Work request: In the data below, restate exactly the lines from the one with "The image size is (303, 186)." to the final line, both included, but not the pictures.

Material provided:
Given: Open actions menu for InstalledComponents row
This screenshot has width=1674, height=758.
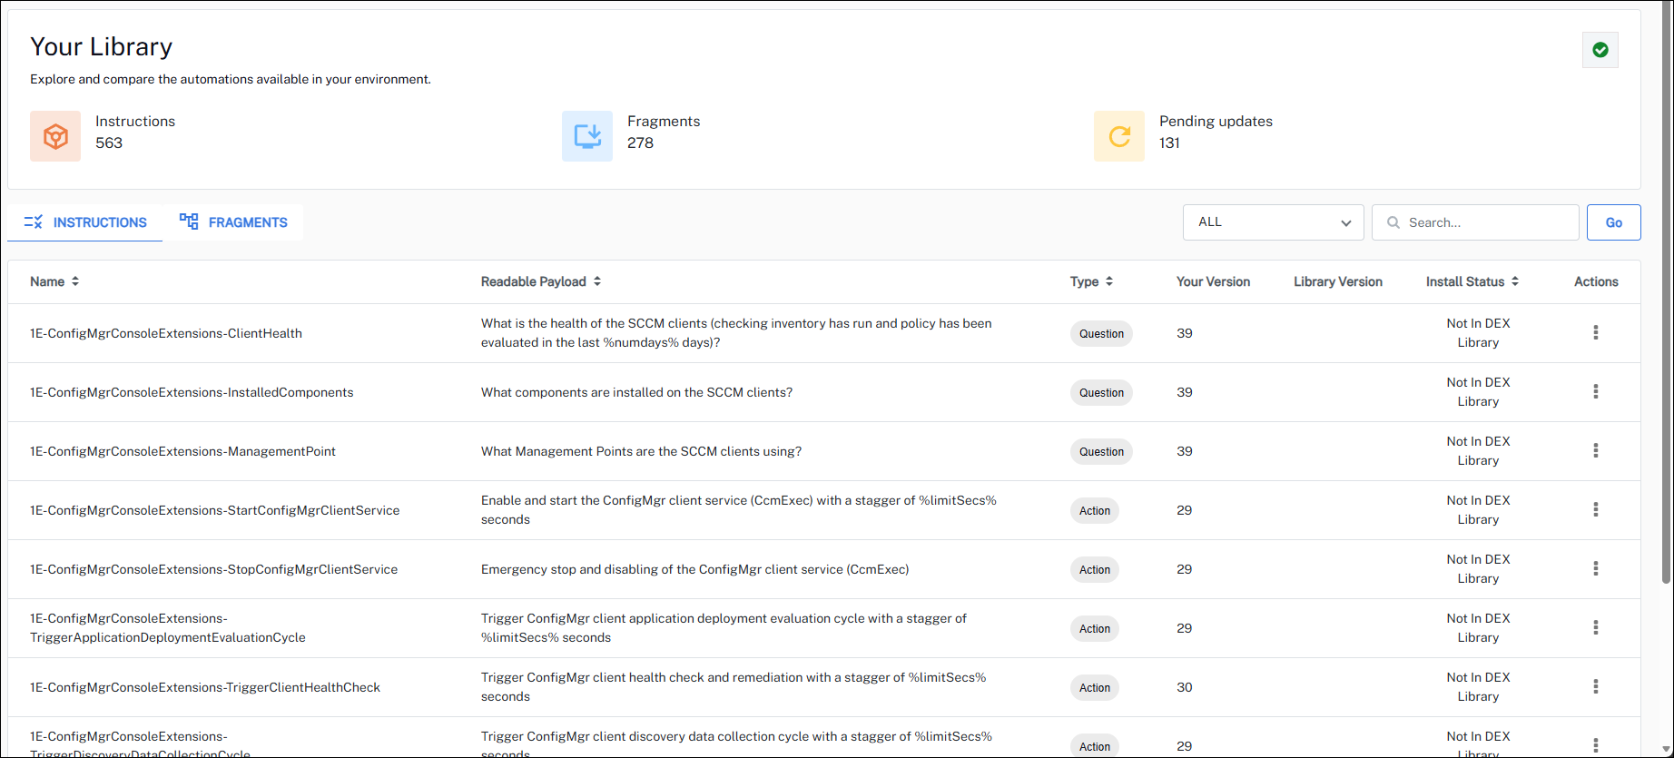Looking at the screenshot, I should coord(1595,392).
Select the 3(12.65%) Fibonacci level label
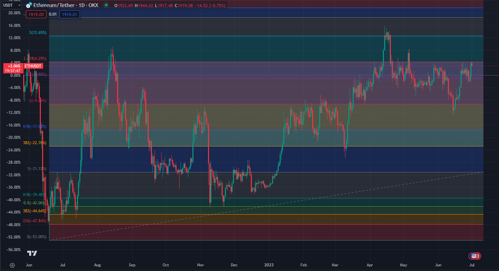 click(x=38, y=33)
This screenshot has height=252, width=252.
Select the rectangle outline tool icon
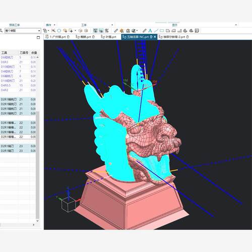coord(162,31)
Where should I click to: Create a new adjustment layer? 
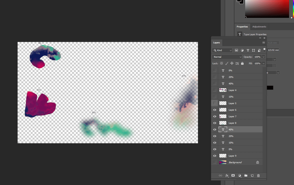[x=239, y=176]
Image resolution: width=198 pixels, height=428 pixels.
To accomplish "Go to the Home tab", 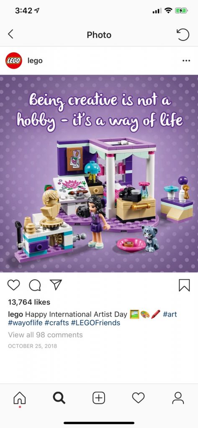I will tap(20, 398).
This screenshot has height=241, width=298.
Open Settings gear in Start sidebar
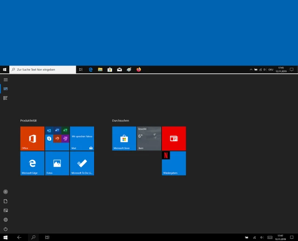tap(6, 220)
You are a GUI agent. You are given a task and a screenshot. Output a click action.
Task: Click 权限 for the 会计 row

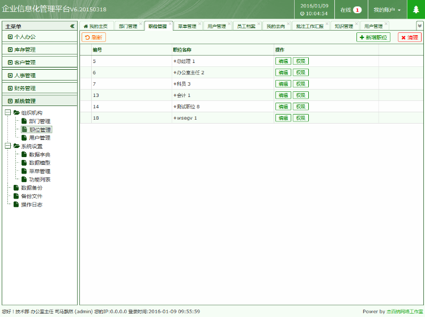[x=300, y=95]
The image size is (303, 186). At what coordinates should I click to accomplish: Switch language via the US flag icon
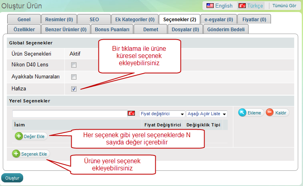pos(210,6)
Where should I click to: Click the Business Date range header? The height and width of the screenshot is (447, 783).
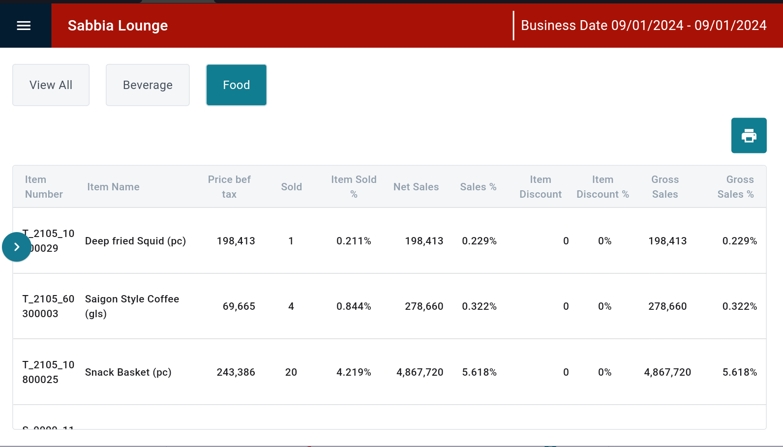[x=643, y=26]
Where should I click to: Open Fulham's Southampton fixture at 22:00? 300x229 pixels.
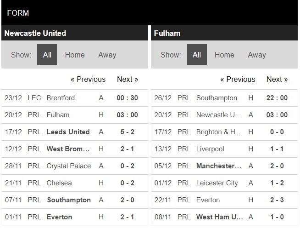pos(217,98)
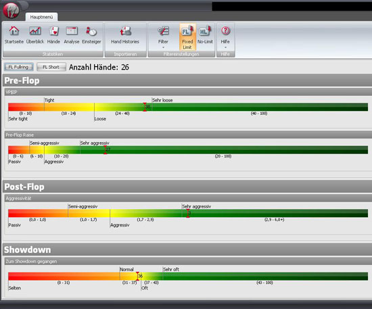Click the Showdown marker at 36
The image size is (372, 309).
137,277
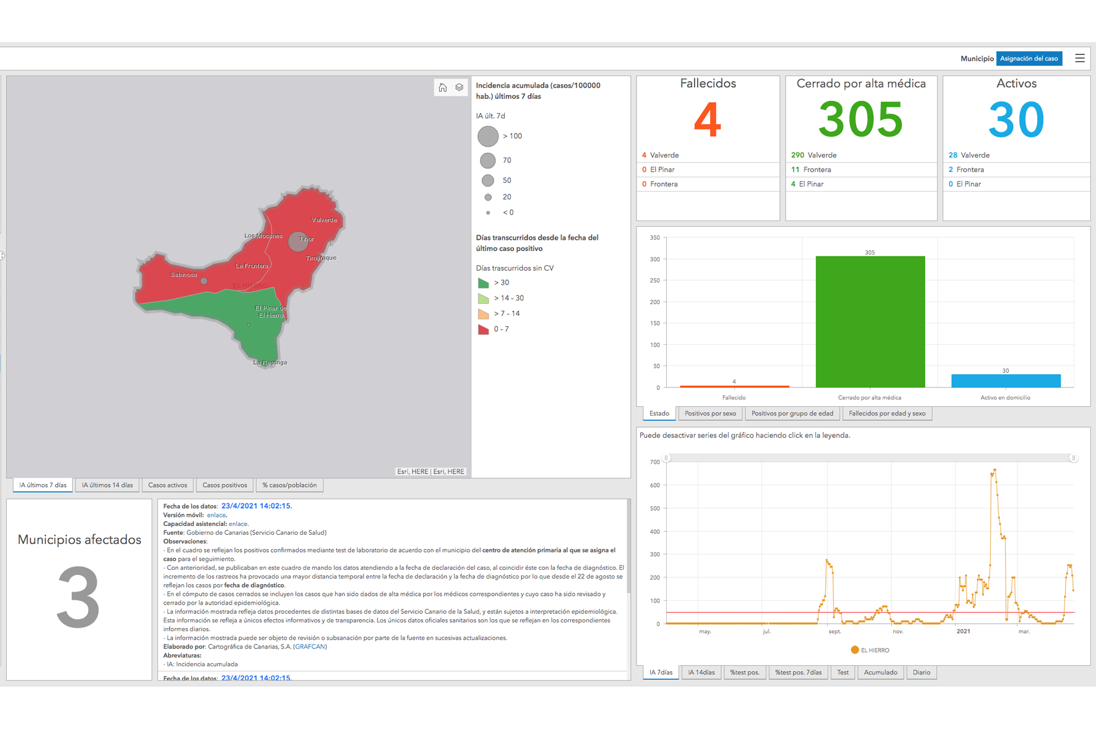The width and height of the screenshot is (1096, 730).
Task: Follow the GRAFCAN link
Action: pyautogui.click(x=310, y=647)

Solution for this exercise:
The image size is (303, 186). At what coordinates should I click to accomplish: Switch language via the US flag icon
pos(210,6)
Where should I click to: Click the Business Date range header? The height and width of the screenshot is (447, 783).
[x=643, y=26]
Where should I click to: Open Fulham's Southampton fixture at 22:00? 300x229 pixels.
pos(217,98)
Click the Showdown marker at 36
The image size is (372, 309).
137,277
The width and height of the screenshot is (1096, 730).
Task: Follow the GRAFCAN link
Action: pyautogui.click(x=310, y=647)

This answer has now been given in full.